AWS Encryption types

Notes on encryption types in AWS (server-side, client-side, KMS, etc.) and how it works. Trying to keep it simple, but it’s not a simple subject.

All the different types of Encryption in AWS come down to a combincation of two factors:

  • Encryption process, where it is done, server-side or client-side
    • Server-side means AWS encrypts and decrypts.
    • Client-side means the object is sent to AWS already encrypted.
  • Encryption key, where it’s stored and how it’s managed:
    • Fully managed by the client, either on their side or using HSM
    • Managed using KMS, either by the client or by AWS. For example, an RDS instance can be encrypted:
      • With a custom KMS key generated by the client, in which case the client has granular control over who can use the key and how.
      • With the aws\rds key that is automatically created in every account. The key is controlled and managed by AWS as needed, the client can see its ID, but that’s it.
    • Fully managed by AWS. For example AWS SSE-S3 encryption, which uses a key stored and managed on AWS side, client doesn’t have any kind of access to it.

Depending on the combination of the above the encryption process either involved envelope enryption or not. Envelope encryption is explained below.

Envelope encryption

Envelope encryption basically means using a separate key for each object, but each of those keys is also encrypted using a single master key. In order to decrypt the object, the key used on it must be decrypted first, which in turn means that access to the master key is needed. Let’s say we want to encrypt then decrypt some files. An encryption key is created to be used as master_key. Amazon also refer to this as a “customer master key”, or CMK. Access to this key is needed in order to decrypt the files. Once we have the key, encryption follows some steps:

  1. Create another encryption key, called a data_key.
  2. Encrypt file with the data_key, resulting in encrypted_file.
  3. Encrypt the data_key with the master_key, resulting in an encrypted_data_key
  4. Discard the data_key. This is important. After this step we’re left with the master_key, the encrypted_file and the encrypted_data_key. The only unencrypted bit is the master key, so in order to decrypt, access to the master key is required.
  5. Store encrypted_file together with encrypted_data_key. Repeat steps 1 to 5 for each file.

When the files are decrypted, the process is basically reversed:

  1. Retrieve encrypted_file and encrypted_data_key.
  2. Decrypt encrypted_data_key with master_key, resulting in data_key.
  3. Decrypt encrypted_file with data_key, resulting in file.
  4. Discard data_key.

Encryption types

Client-Side Encryption

Encryption is done by the client prior to sending the object to AWS. The AWS documentation has details, but there are basically two cases.

  • The encryption key is stored in KMS and provided to the client on request. Provides key management and audit through CloudTrail, but the fact that the key is stored on AWS can be regarded as a risk from a security standpoint.
  • Customer provided key. The key (client-side key) is managed by the customer and never sent to Amazon. Data is encrypted on the client side, so unencrypted data is never sent to Amazon.
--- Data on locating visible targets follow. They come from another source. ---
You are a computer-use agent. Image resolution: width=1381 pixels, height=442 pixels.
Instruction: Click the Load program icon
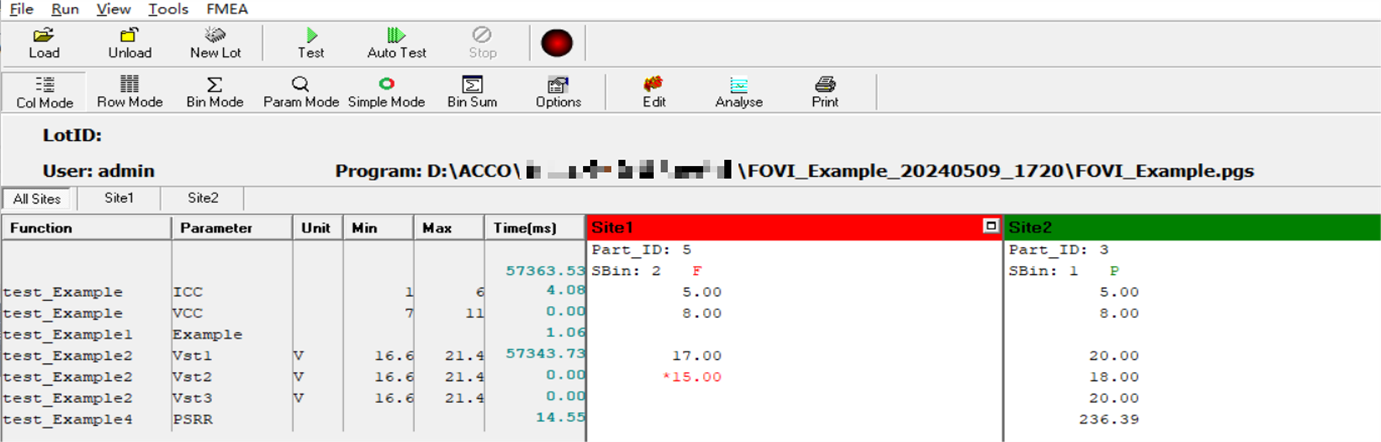coord(43,43)
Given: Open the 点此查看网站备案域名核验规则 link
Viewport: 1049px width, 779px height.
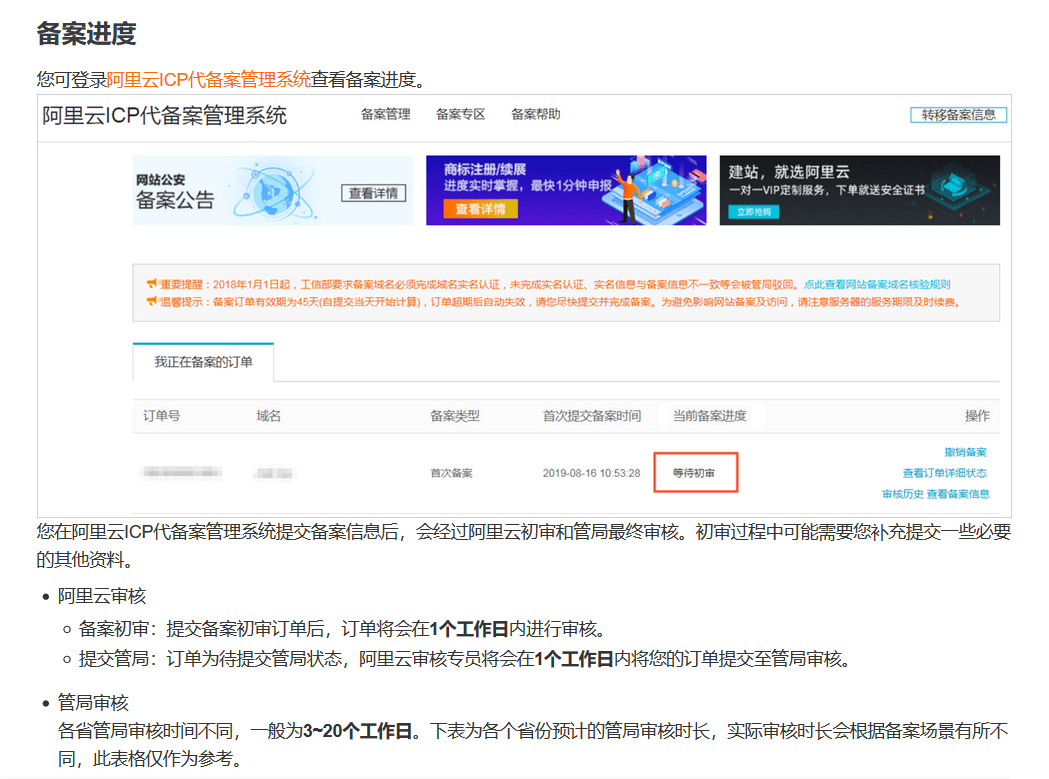Looking at the screenshot, I should click(876, 284).
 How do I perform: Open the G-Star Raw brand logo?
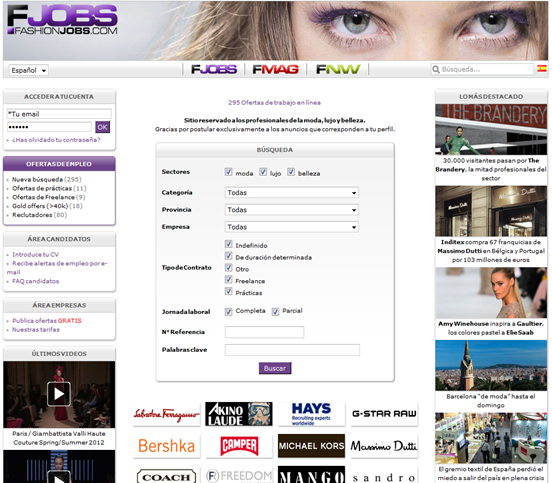384,414
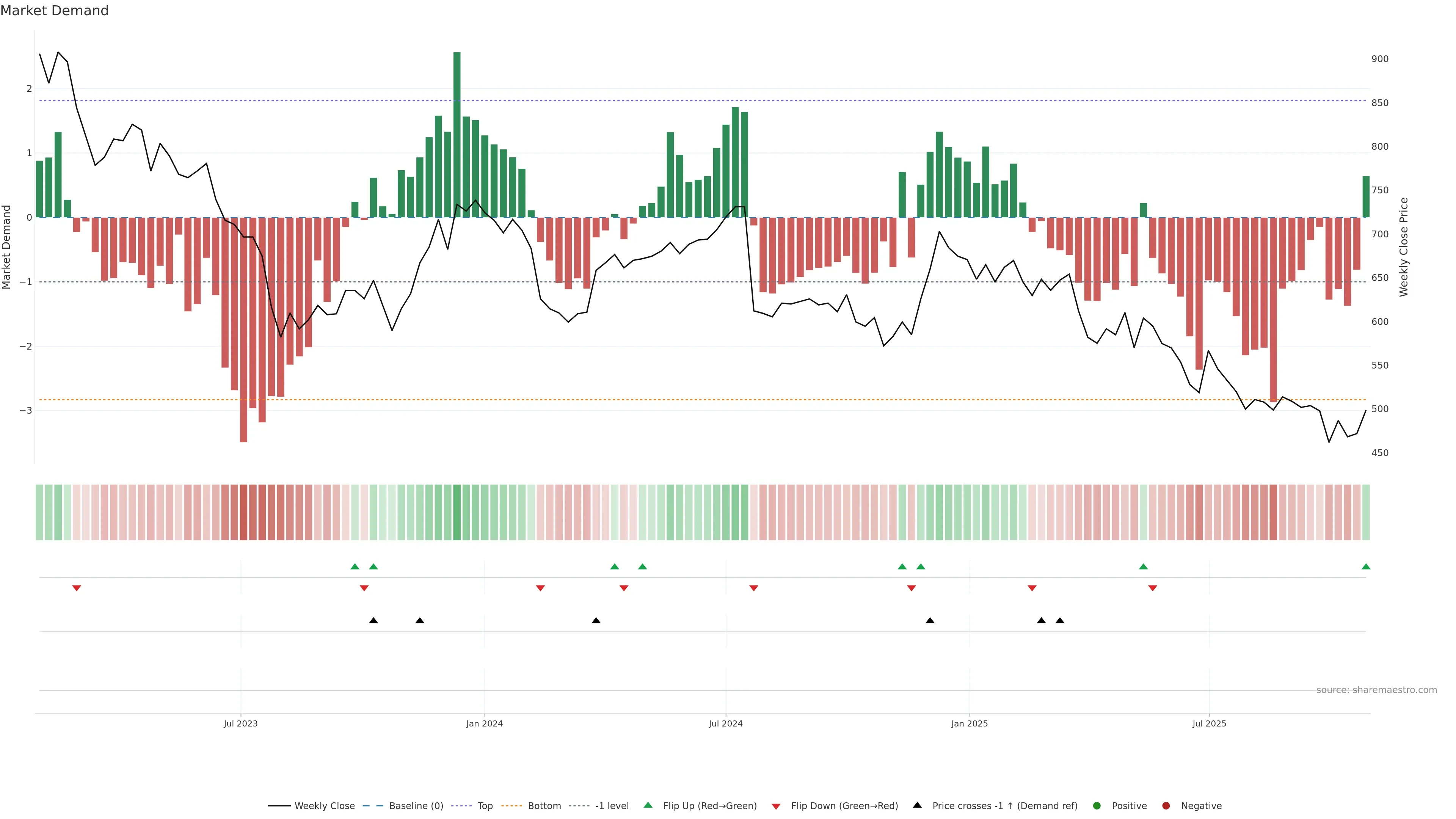Screen dimensions: 1456x819
Task: Click the Jan 2024 x-axis label
Action: [x=485, y=723]
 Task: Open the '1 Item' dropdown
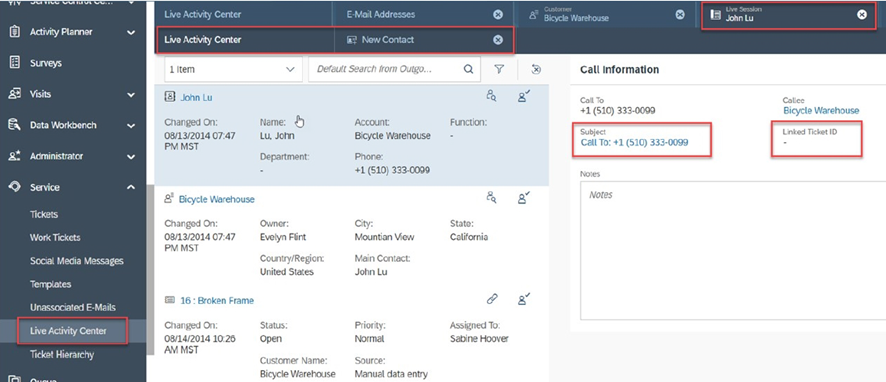[232, 69]
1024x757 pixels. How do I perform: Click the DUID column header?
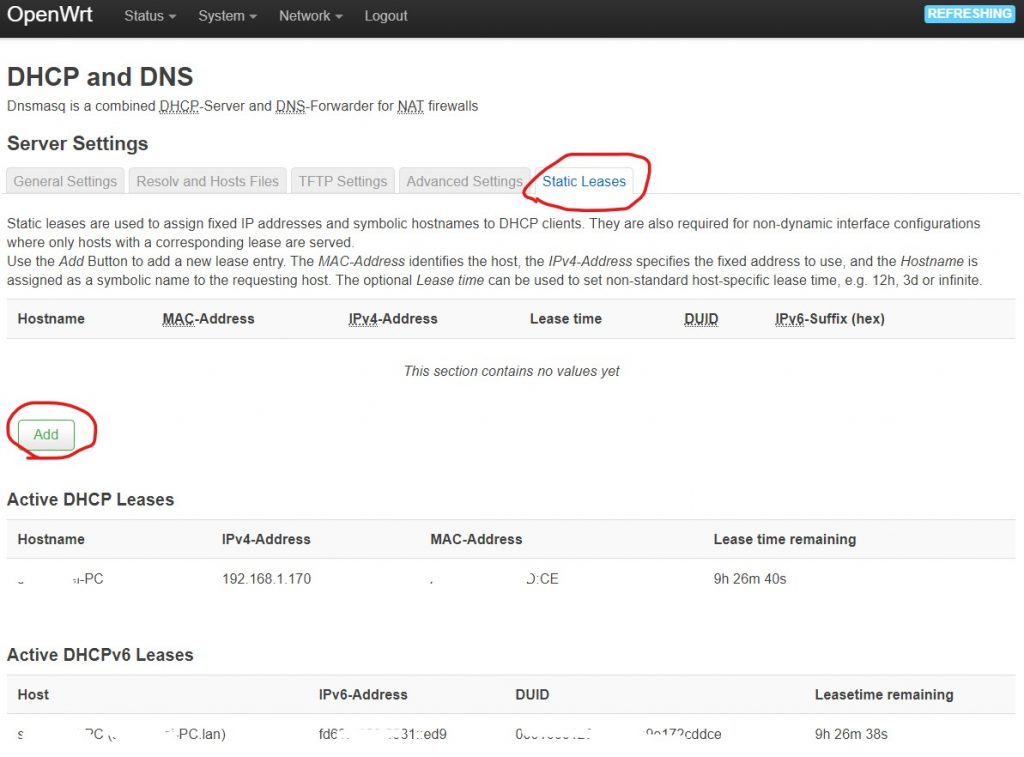tap(700, 318)
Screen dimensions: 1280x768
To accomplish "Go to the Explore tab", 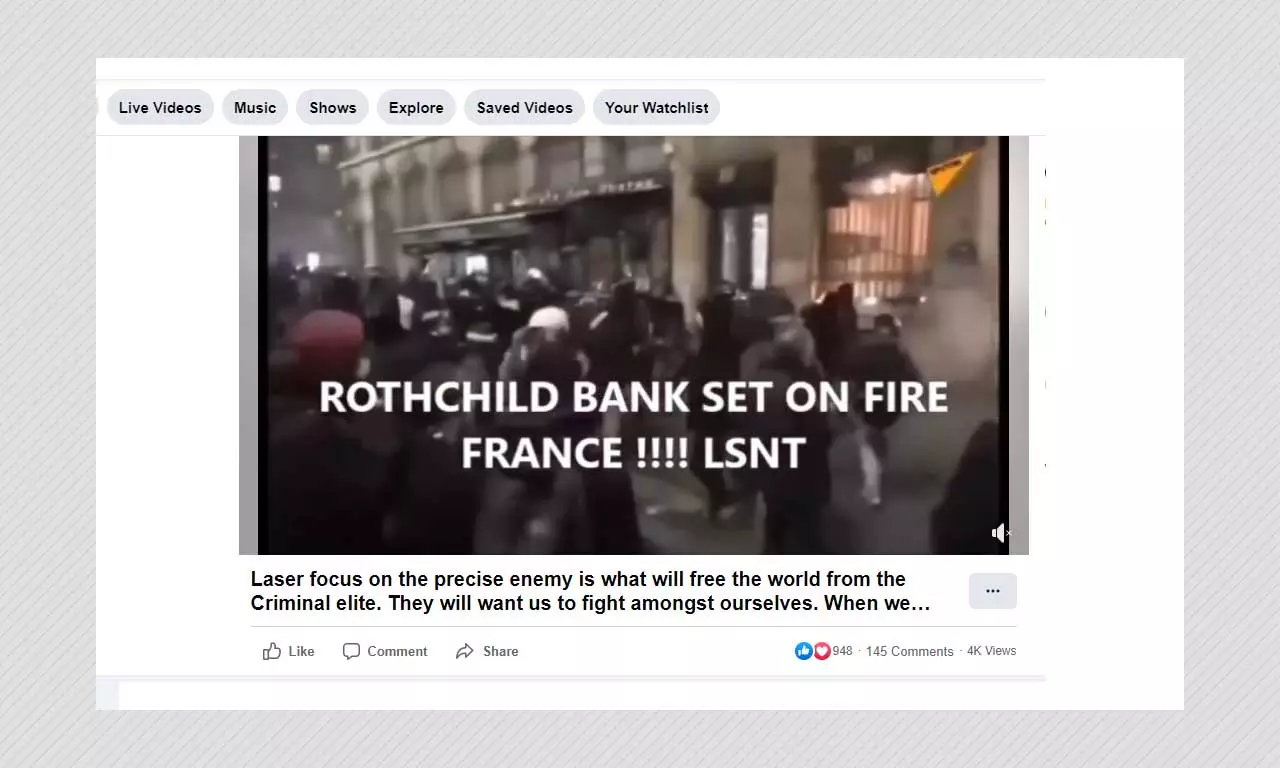I will pos(416,108).
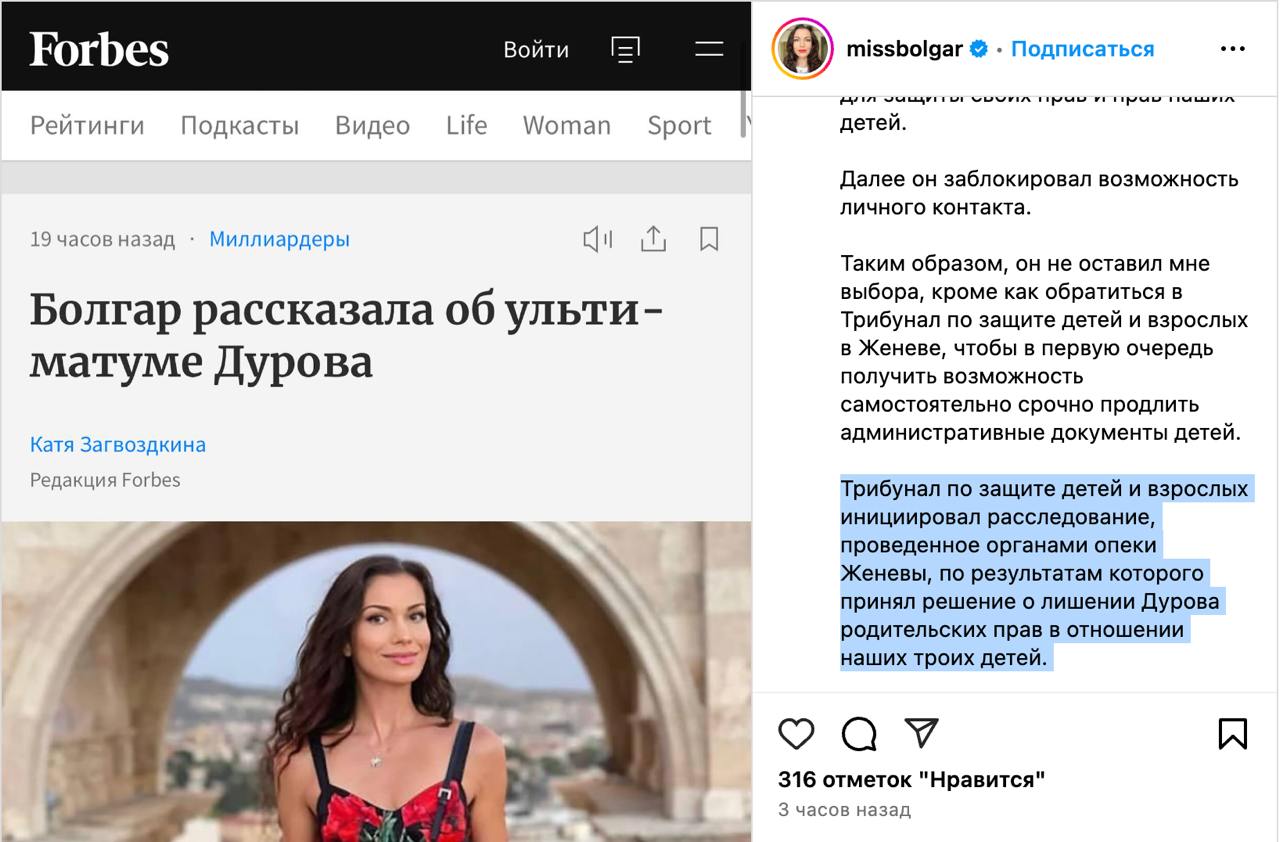Click the Войти login button
Viewport: 1280px width, 842px height.
(536, 49)
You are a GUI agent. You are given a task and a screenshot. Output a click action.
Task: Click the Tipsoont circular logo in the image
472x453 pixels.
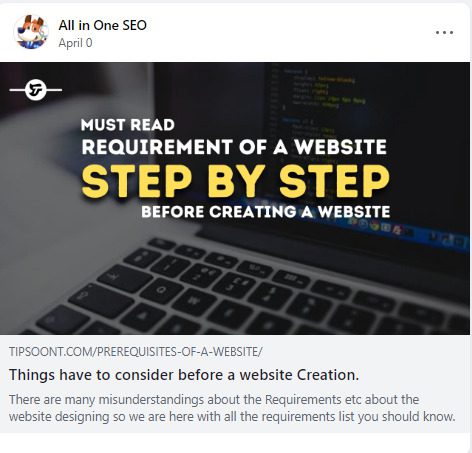click(x=35, y=90)
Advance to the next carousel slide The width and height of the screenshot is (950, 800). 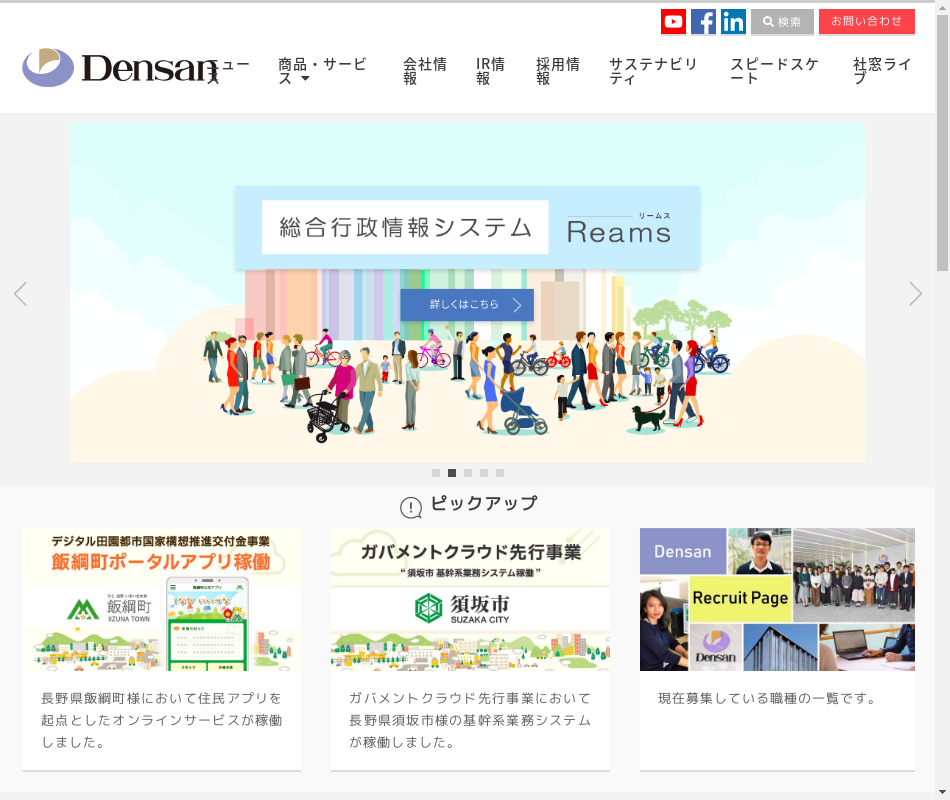pos(915,293)
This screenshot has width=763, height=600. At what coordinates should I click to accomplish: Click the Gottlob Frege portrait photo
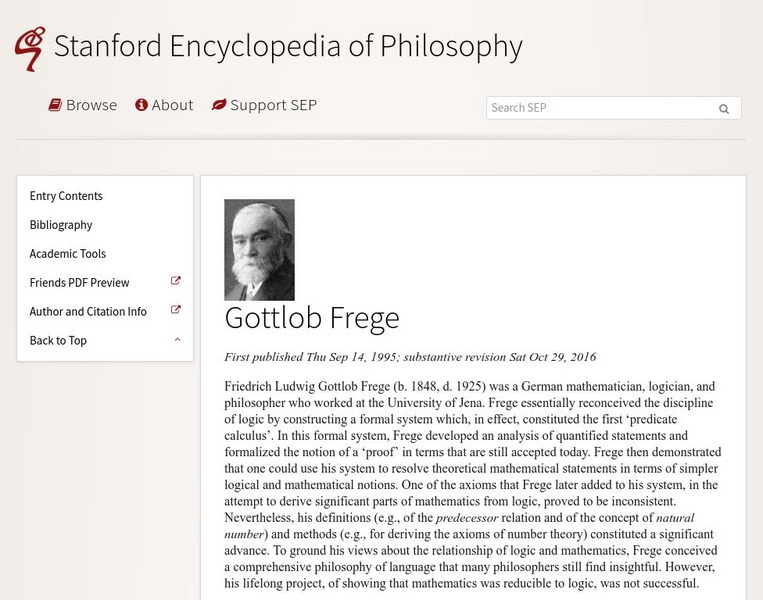tap(259, 250)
The AWS SDKs, or at least the Java one, provide functions for easy access to envelope encryption when using the client-side options.

Server-Side Encryption

Encryption is done by AWS. The client sends the text or object to be encrypted, the key is provided either by the client or an AWS service. In cases where the object is stored on AWS, decryption is done automatically provided the client has access. Compute cycles needed for encryption/decryption are spent by Amazon instead of the client.

Server-Side Encryption with Client-Provided Key (SSE-C)

  • The key is managed by the client
  • The client provides the key in the encryption request. It doesn’t involve envelope encryption, the provided encryption key is used directly. Similarily, the key will have to be provided in order to decrypt.
  • Encryption key is not stored by AWS. A randomly salted HMAC value of the key is saved together with the encrypted object, in order to validate future requests.
  • Cloud HSM can be used to manage encryption keys.

Server-Side Encryption with KMS-Managed Key

  • Goes through the envelope encryption process.
  • Encryption key is managed in KMS.
  • Multiple master keys can be used and stored in KMS.
  • Access to a KMS key is subject to IAM policies and can be used as an additional layer of control. For example, in order to read the data contained in an object stored in an S3 bucket using KMS encryption, the user would have to (1) have access to the object and (2) have access to the KMS key in order to decrypt the object contents.
  • Master keys (as opposed to data keys) never leave KMS, they are never seen. So, for example, there is no need to rotate keys when an employee leaves the business, since there is no way for the employee to get the key.
  • All access to keys is logged in CloudTrail, so an audit log can be provided.

Server-Side Encryption with Amazon S3-Managed Keys (SSE-S3)

  • Goes through the envelope encryption process.
  • Master key is managed by Amazon’s S3 service, with no involvement from the client.
  • Data is encrypted and decrypted transparently for users that are procvided access to that data via IAM policies.